13.4 No way to reset for tests¶
Singletons that can't be reset trap tests in shared state. Provide an internal reset() (via export_test.go) or use atomic.Pointer with a Reload().
13.5 Hidden globals via Default()¶
func Default() *Thing { return defaultThing } looks safe. But callers who modify Default().field mutate the shared instance. Either return a copy or unexported fields with setter methods.

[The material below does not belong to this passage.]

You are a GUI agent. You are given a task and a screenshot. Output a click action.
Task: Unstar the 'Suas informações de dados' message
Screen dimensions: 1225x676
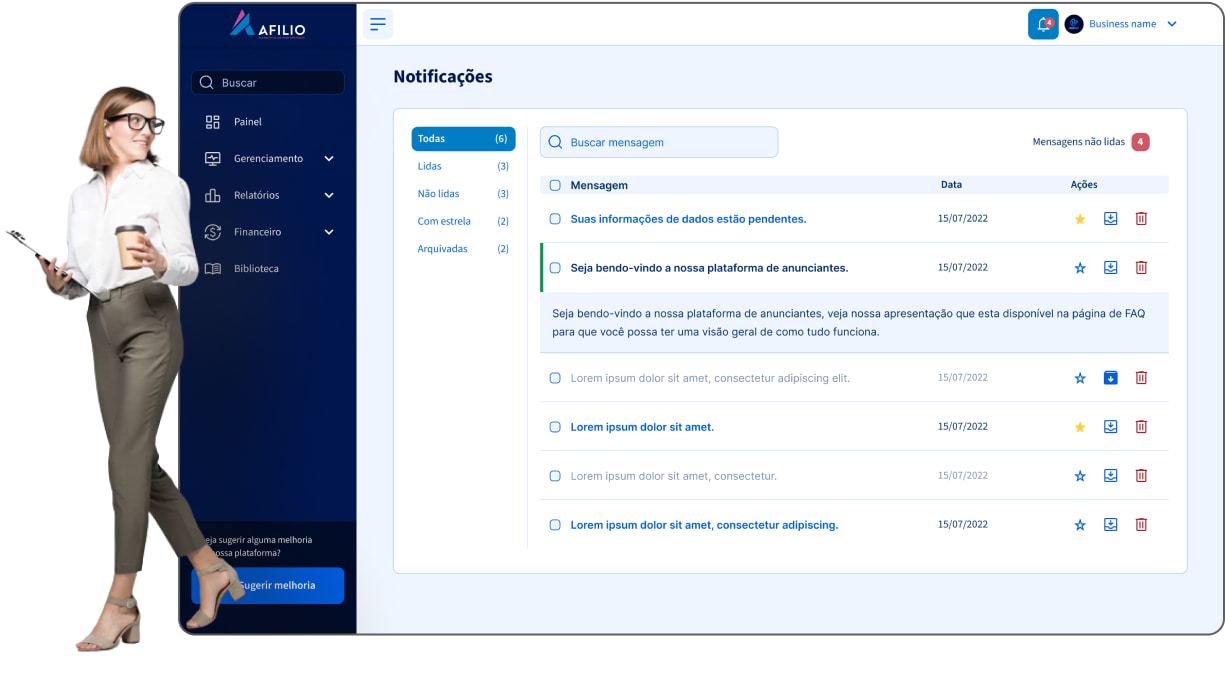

13.6 Hot-reload without coordination¶
Replacing the singleton mid-flight is fine for stateless reads. For stateful operations (transactions, locks), in-flight requests using the old singleton may see inconsistent state. Plan the drain semantics.
14. Tricky questions¶
Q1. Why is sync.Once better than init() for lazy initialization?
Answer
`init()` runs unconditionally at package load. If the singleton isn't needed, the cost is wasted. If `init()` fails (network call, file read), the binary won't start. `sync.Once` defers the work to first use. If the singleton isn't used, no work happens. If init fails, the caller sees the error and can fall back. For startup-critical singletons (no fallback possible), `init()` is fine. For everything else, `sync.Once`.Q2. A test sets a global singleton and forgets to restore it. How do you detect this in CI?
Answer
Run tests with `-count=2`. The second run starts from the polluted state. If results differ, the test is dependent on initial state — a leak. Also: `-shuffle=on` randomizes test order. Hidden state dependencies surface as flaky tests. Combined: `go test -shuffle=on -count=2 -race ./...` catches most singleton-pollution bugs.Q3. When is atomic.Pointer[T] better than sync.RWMutex for a singleton?
Answer
When reads vastly outnumber writes (100:1 or more), `atomic.Pointer` removes lock overhead from the read path. - `RWMutex.RLock`: ~10ns (uncontended). - `atomic.Pointer.Load`: ~2ns. For singletons read on every request, the 5× speedup is measurable. For singletons read once per app lifetime, it's invisible.Q4. Should Default() return a copy or the original?
Answer
Depends on what you want: - **Original:** callers can mutate it, affecting all other callers. Useful for shared state (e.g., a global logger where adding a hook should apply globally). Risky. - **Copy:** callers can mutate without affecting others. Loses the "shared singleton" property — each caller has their own. If you want shared mutability, document it. If not, return a fresh instance and rename to `New()`.Q5. Why is the Java enum singleton considered the best?
Answer
Three reasons: 1. Thread-safe by JVM guarantee (class loading is synchronized). 2. Serialization-safe (no extra copies via deserialization). 3. Reflection-resistant (JVM prevents creating new enum instances). Go has none of these. The closest equivalent is package-level var with `sync.Once`, which handles thread-safety but not the others (serialization isn't a Go concern, reflection still works). The Java pattern is *language-specific*. Go's approach is sufficient for Go's needs.15. Cheat sheet¶
| Goal | Approach |
|---|---|
| Lazy init of a process-wide resource | sync.Once |
| Eager init at startup | Package var + init() (simple cases) |
| Hot-reload | atomic.Pointer[T] |
| Reset for tests | export_test.go + reset function |
| Returning to fresh instance | Use New(), not Default() |
| Default with override | Default() for shared singleton; constructor for custom |
| Avoiding global state | Use DI; pass dependencies explicitly |
| Goroutine in singleton | Accept context.Context; provide Close() |
| Shared map | sync.Map or RWMutex around map[K]V |
| Init with potential failure | sync.Once capturing error |
16. Further reading¶
- Joshua Bloch, "Effective Java" Item 3 — enum singleton
- Mark Seemann, "Dependency Injection Principles, Practices, and Patterns" — the case for DI over singletons
- Go proposal #25988 —
http.DefaultClientretrospective src/sync/once.go— sync.Once implementationsrc/log/slog/— Default + SetDefault pattern- prometheus/client_golang — DefaultRegisterer pattern
- otel.Tracer documentation — global provider pattern
- GoF, "Design Patterns" (1994) — the original Singleton
Singletons are over-applied. The senior-level skill is limiting their use to cases where the trade-offs make sense — observability, OS resources, truly process-wide things — and using DI for everything else.